My former colleagues at the L.A. Times Editorial Board take aim at the president:
[T]his administration has pursued a quiet but malicious campaign against the news media and their sources, more aggressively attacking those who ferret out confidential information than even the George W. Bush administration did.
James Risen of the New York Times has been ordered to testify about sources for his 2006 book, State of War: The Secret History of the CIA and the Bush Administration. (Risen, a former Los Angeles Times reporter, is fighting that subpoena.) A former National Security Agency official has been indicted for allegedly supplying material to the Baltimore Sun, and for obstructing justice when he allegedly destroyed information related to those contacts. A former FBI official was prosecuted for leaking to a blogger. And now, the administration is accusing the WikiLeaks website of causing vague harm to American interests and operatives by posting classified material.

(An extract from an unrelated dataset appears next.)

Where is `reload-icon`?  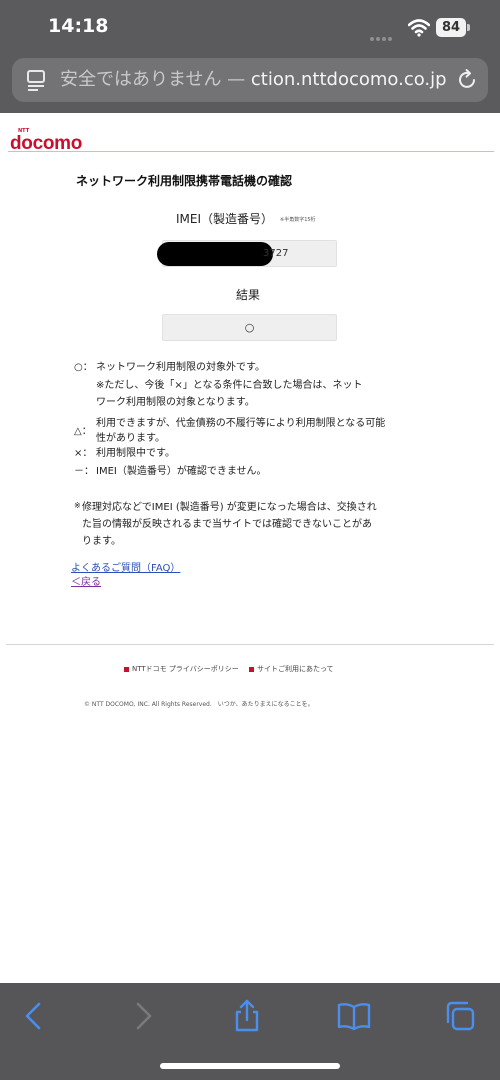 reload-icon is located at coordinates (467, 80).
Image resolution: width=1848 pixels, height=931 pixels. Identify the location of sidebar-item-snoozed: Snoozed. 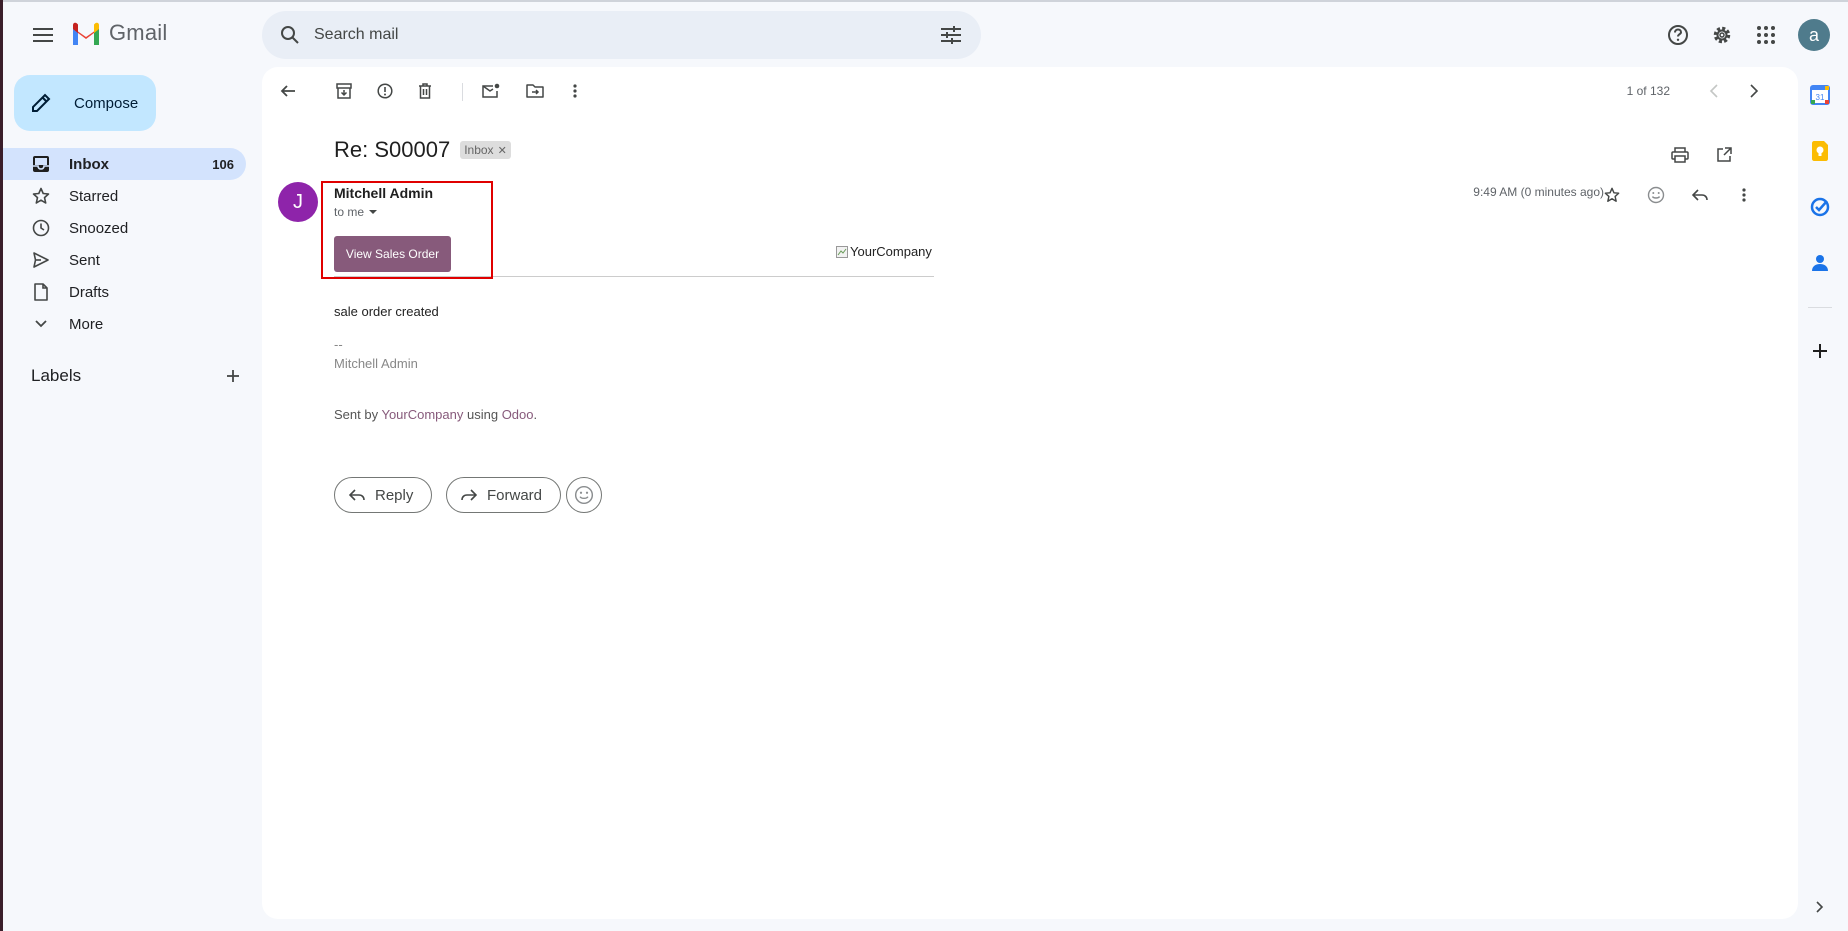
(124, 228).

It is understandable that the administration has secrets and wants to keep them. But this campaign to flush out sources has the feel of chest-thumping and intimidation. It is one thing to protect information that might put Americans in danger or undermine national security; it is another to bring cases against whistle-blowers and others who divulge information to spur debate and raise questions about public policy.
Whole thing here; link via Glenn Greenwald's Twitter feed. For a similar and more detailed critique from a more surprising source, check out this feature in the latest Washingtonian magazine (pictured).
I talked about Obama's transparency record last week.